On Microsoft’s twenty-fifth anniversary, Steve Ballmer shouted "Developers, Developers, Developers…" energetically like a Duracell bunny. In machine learning, you should have heard the same yelling from everyone — "Data, Data, Data…"
In the corner of the last decade, I was busy developing TCP packet sorter application to collect data for classification. To write this bespoke tool, I had to deep dive into several RFC documents and read TCP implementation from BSD 4.4-Lite source code.
I don’t claim myself as a TCP expert now. But I did find a serious bug in TCP sequence number comparison from PcapPlusPlus library. If you were a math geek, I think you would enjoy reading my bug report.
Because the PcapPlusPlus maintainer insists that the library should be C++ 11 free. He couldn’t accept my packet sorting feature pull request in the upstream. I had to maintain the TCP packet sorting new features in my forked PcapPlusPlus repository. The PacketSorter application, which is built upon the sorting feature, is hosted in my another repository
PacketSorter is a time-critical application on the server-side. It ran 24×7 in my pfSense router for more than a month to collect all network traffic at home. It has to be free from any resource leak: memory leak or file handle leak. The smart pointers from C++ 11 and Valgrind did help me a lot to achieve this goal.
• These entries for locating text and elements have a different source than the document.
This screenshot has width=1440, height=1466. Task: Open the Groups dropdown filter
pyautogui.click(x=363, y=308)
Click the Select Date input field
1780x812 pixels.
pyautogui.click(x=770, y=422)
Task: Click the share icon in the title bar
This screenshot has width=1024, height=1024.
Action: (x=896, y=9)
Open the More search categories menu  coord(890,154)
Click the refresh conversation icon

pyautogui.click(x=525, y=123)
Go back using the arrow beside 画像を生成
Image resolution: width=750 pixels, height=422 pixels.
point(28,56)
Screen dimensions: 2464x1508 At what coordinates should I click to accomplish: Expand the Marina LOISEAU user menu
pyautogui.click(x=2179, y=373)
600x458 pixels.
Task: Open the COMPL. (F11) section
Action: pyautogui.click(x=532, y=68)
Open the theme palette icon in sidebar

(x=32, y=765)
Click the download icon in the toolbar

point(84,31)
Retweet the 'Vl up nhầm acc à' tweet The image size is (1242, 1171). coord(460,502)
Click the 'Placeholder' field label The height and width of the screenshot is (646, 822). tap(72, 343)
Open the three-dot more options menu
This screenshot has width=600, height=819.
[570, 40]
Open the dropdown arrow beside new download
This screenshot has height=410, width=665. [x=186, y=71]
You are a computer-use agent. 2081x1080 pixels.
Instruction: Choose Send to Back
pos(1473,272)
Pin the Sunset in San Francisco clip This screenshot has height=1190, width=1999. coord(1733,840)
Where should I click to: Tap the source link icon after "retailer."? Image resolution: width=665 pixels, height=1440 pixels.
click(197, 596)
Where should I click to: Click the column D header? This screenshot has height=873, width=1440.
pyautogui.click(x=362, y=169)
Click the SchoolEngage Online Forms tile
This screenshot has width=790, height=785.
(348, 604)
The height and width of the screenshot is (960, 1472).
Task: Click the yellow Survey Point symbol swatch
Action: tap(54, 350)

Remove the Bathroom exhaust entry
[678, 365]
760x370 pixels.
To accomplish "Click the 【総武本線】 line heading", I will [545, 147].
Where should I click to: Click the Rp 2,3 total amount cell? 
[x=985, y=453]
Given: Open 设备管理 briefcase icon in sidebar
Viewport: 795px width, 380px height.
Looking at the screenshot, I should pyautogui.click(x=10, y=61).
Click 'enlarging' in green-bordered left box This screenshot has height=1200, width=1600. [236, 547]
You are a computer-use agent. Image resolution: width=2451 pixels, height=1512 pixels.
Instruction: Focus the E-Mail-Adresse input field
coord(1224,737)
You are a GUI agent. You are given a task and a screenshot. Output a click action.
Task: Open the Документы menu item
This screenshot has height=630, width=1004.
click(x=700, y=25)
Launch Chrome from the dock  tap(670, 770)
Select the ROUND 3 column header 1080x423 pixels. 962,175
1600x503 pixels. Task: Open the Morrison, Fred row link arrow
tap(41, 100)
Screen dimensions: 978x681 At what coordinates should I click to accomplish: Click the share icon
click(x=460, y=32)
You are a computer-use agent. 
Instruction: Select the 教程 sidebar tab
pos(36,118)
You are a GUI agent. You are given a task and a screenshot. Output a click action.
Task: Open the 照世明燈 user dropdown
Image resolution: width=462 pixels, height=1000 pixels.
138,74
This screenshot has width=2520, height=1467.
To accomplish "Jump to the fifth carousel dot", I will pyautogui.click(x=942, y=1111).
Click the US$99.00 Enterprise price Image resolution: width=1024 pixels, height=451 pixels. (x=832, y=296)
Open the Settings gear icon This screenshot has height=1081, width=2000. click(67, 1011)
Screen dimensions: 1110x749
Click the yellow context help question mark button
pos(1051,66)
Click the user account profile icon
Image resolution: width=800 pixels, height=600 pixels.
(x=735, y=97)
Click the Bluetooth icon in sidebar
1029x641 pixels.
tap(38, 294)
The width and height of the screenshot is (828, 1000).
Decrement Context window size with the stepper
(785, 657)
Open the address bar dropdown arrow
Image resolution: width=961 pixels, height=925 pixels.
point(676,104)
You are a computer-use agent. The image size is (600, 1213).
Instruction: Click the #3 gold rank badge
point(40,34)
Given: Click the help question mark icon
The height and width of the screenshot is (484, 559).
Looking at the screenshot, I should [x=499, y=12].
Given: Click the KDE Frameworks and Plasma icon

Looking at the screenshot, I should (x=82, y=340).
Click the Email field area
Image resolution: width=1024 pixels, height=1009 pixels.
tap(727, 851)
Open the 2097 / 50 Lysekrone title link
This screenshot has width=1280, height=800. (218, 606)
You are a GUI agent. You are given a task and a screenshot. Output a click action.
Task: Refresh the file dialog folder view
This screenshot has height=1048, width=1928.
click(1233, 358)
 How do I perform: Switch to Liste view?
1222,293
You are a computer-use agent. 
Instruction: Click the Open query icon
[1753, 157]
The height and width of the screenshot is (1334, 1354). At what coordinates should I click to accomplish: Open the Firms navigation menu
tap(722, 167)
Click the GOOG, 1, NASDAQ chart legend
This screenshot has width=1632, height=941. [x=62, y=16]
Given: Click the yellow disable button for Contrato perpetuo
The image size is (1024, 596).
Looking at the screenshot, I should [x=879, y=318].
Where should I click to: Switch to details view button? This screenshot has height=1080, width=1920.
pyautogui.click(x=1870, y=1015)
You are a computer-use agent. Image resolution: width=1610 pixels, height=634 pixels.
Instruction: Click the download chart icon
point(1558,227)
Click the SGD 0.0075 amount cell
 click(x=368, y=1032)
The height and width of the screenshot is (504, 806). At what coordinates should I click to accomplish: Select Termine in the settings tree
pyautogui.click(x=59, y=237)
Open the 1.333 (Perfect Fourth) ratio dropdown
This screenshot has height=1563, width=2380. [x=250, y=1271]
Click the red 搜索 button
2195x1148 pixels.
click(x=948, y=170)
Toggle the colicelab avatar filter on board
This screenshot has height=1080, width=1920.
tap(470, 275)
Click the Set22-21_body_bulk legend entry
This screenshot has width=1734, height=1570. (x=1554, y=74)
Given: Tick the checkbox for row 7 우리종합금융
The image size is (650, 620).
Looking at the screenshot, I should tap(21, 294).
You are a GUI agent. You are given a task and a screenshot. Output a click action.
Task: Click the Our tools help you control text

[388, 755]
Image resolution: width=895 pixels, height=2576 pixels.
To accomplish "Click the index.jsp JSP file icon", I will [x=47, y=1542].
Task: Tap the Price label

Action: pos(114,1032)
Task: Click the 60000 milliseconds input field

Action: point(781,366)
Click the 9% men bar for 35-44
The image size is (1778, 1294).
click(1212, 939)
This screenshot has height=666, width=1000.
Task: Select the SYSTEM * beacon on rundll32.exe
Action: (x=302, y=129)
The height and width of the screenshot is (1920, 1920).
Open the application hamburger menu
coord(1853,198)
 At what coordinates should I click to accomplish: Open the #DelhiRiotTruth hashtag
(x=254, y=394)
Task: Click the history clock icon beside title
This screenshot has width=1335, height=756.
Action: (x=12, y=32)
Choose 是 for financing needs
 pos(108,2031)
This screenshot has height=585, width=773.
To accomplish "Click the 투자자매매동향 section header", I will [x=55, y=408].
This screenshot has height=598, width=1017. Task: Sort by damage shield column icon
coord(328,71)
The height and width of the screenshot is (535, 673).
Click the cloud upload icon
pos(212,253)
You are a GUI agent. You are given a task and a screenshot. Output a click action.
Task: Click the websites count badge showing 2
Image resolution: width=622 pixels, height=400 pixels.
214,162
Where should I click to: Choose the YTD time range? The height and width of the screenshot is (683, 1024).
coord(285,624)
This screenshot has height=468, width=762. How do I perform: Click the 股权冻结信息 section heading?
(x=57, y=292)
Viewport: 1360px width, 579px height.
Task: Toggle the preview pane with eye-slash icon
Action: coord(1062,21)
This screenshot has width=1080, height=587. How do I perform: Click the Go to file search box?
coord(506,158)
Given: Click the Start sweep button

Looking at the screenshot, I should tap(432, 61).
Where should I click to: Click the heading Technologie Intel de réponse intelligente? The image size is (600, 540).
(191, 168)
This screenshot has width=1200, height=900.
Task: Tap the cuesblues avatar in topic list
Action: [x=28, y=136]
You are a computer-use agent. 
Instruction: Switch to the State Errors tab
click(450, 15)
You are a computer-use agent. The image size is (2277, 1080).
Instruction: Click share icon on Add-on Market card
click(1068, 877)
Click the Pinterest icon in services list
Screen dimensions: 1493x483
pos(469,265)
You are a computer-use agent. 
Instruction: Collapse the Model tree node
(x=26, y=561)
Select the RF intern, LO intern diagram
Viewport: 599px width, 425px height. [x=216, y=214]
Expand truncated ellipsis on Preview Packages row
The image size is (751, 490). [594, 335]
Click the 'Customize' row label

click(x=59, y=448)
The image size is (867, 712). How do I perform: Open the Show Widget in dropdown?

It is interesting that even my home Internet speed is only at 100 Mbps, the packet live capturing engine libpcap still misses capturing some TCP packets from time to time. I tried different approaches to minimize the missing capturing. For example, I created two threads: one thread which is invoked by libpcap packet arrival callback puts the packet into the lock-free ring buffer and another thread consumes the packet from the ring buffer and saves it to disk as a pcap file. But neither of them eliminates or even improves a little. You can find my trials from several different development branches in my PacketSorter repository.
I collected some numbers in the first 15 days: among 329,841 TCP connections, there are 2,630 cases that libpcap misses capturing TCP packet. The ratio is relatively low — 0.80%. Perhaps, this might be the limit of libpcap. That is why the cool kids today work on DPDK to accelerate packet processing.
Depending on computation and storage requirements, data cleaning has been done in different stages.
During packet live capturing, only non-empty TCP payload packets are saved into the pcap files. In each TCP connection, it only retains the first 16th packets.
In the offline stage, process those pcap files with exactly 16 packets. Write a program in C/C++ (not in Python) to post-process packets:
- Remove the link layer, a.k.a the Ethernet frame header.
- In the TCP layer and the IP layer: mask source’s and destination’s IP address and port with zero value. Recompute their checksum individually after modification.
Carefully planning where to do what is key to success. After all, you won’t find it fun to write a Python script to mess around the raw packet data in memory. Python is great in data management but it is neither low-level nor efficient enough to provide you a pointer to do this kind of plumbing work.